Q: What is a “Greyling”?
A: The Greyling is the informal term which refers to any fish in the genus Thymallus. Graylings are colorful, sometimes spotted fish which can grow up to 30 inches long. They live worldwide in freshwater lakes in the northern hemisphere. They are extremely sensitive to changes in the quality of the water they live in and are therefore sometimes referred to as “indicator species.” In other words, when Graylings diminish in numbers, other species are soon to follow. Also, they are quite delicious*.
Specifically the Greyling in the case of Greyling Modern Dry gin is an homage to the once common species of Greyling (T. Arcticus) which once was widely found in the great lakes [and may soon return]. For a gin made of Michigan spirits and Michigan botanicals, the Greyling is an appropriate reference to the place where this gin comes from.
Now on to the gin.
The nose is mildly floral, but with juniper in the center. The floral notes make you think this gin could go in a contemporary direction (a la Modern Dry Gin) but the juniper is clearly there.
The taste fades nicely from aspect to aspect, botanical to botanical. Each major ingredient makes itself known in the flavor. Initially, sharp juniper hits you, but quickly makes way for a floral note followed by a nice pop of citrus zest. A little more piquant than some gin’s citrus. Almost grapefruit with an acidic tang, and lemon adding a bit of sweetness. There seems to be some coriander in there too with a hint of spice rounding out the flavor. The tail when the finish kicks in is where you can pick out some floral, jammy notes. Lavender, but almost intimating at something bigger, brighter and more fruity. Then it’s fading gently leaving sharp juniper and a bit of heat on the edges of the mouth.
Very nice, with complexity in terms of multi-faceted tasting, but not with the botanicals competing. Quite nicely balanced in my opinion.

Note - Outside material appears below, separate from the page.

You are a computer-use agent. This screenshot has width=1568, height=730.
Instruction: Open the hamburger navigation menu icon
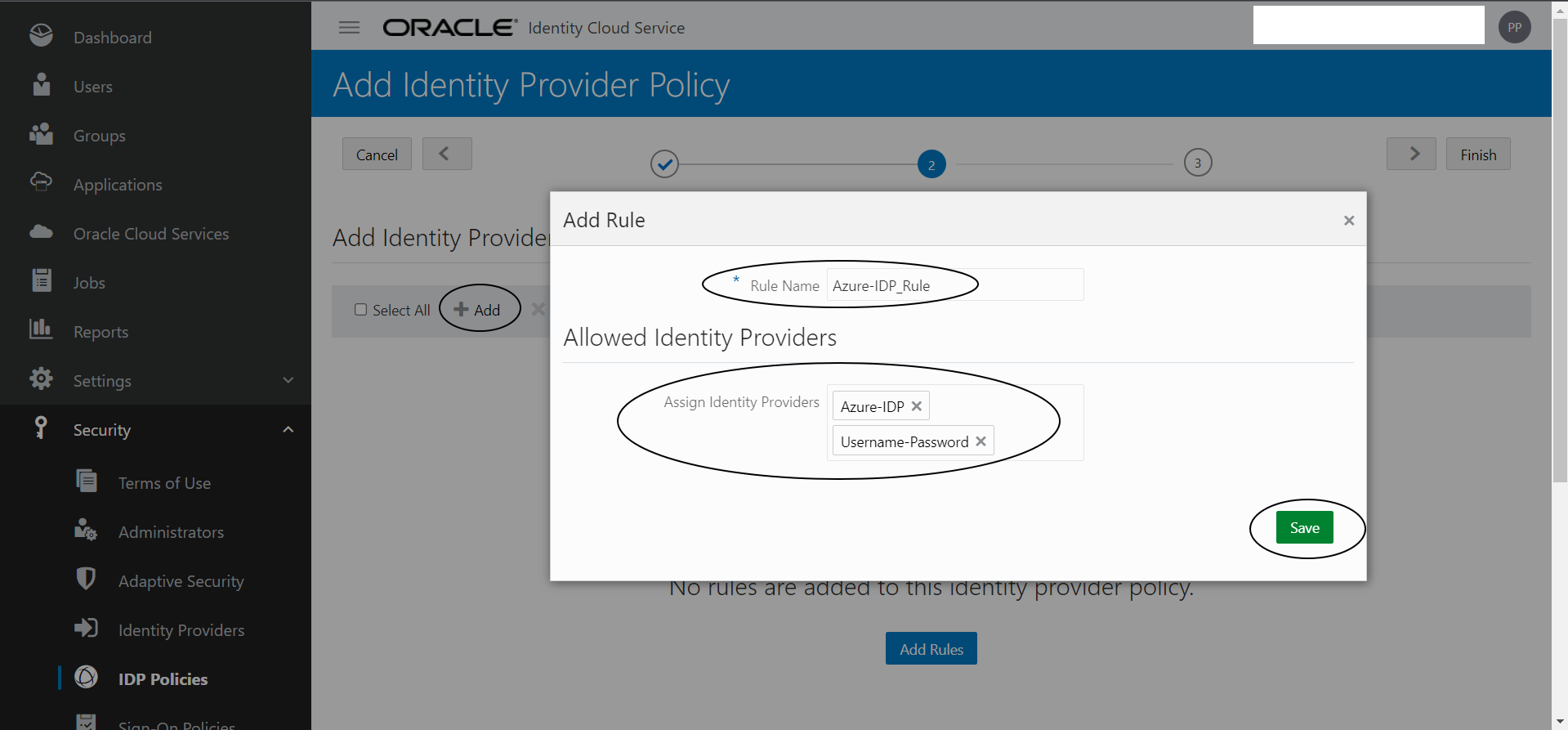(x=349, y=28)
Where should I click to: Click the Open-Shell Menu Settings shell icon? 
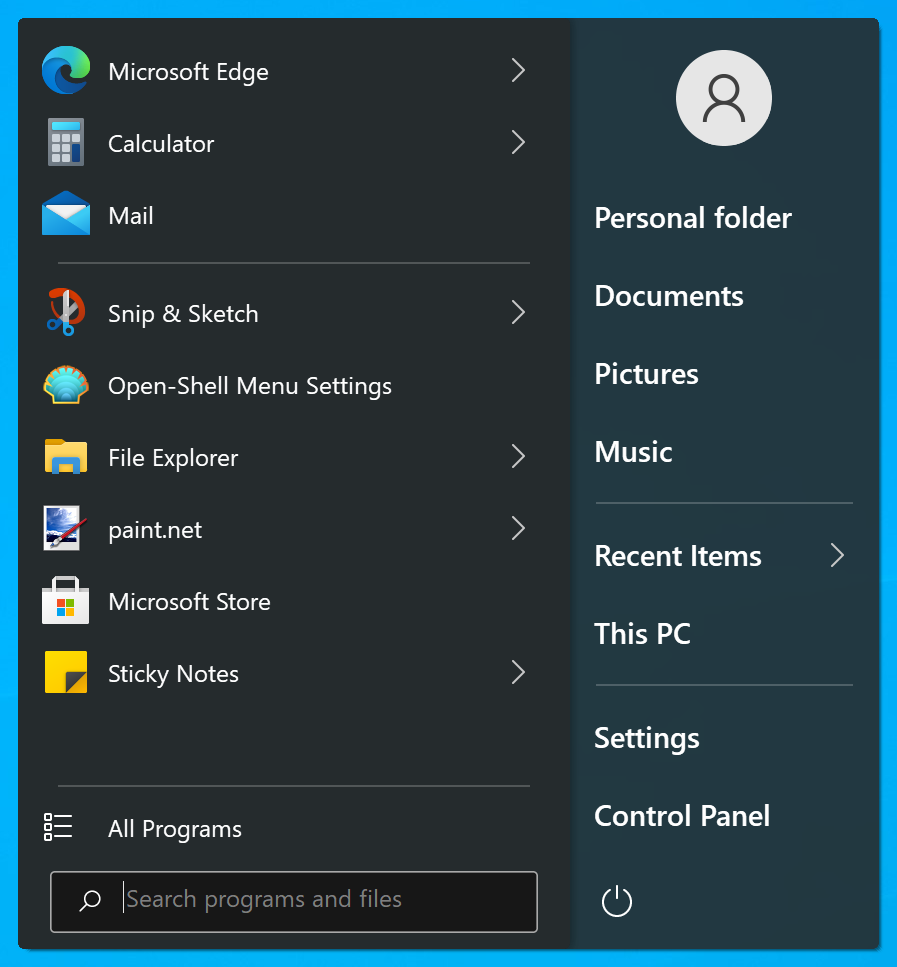tap(66, 385)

Rather nice, but perhaps a little bit more heat than you’d expect from an 82 proof gin. The base is Michigan red winter wheat. Although it’s smooth, the heat is noticeable.
Making Drinks w/ Greyling
With each botanical loud and clear, Greyling should hold up in most cocktails. I found it to make a nice Gin and Tonic, although it took on a more dominantly citrus/juniper character rather than the full bodied contemporary character the gin embodies.
The clear but interesting flavors make this a nice pick for a martini. In more complicated cocktails, Greyling works well as a gin but I didn’t find the Lavender notes that I really likes when sipping it neat something through. Negronis, Corpse Reviver No. 2, and drinks of that ilk with strong ingredients [your Absinthes, your Chartreuses] almost color Greyling as a traditional gin. An aviation can nicely highlight some of the floral character and bring out the Lavender.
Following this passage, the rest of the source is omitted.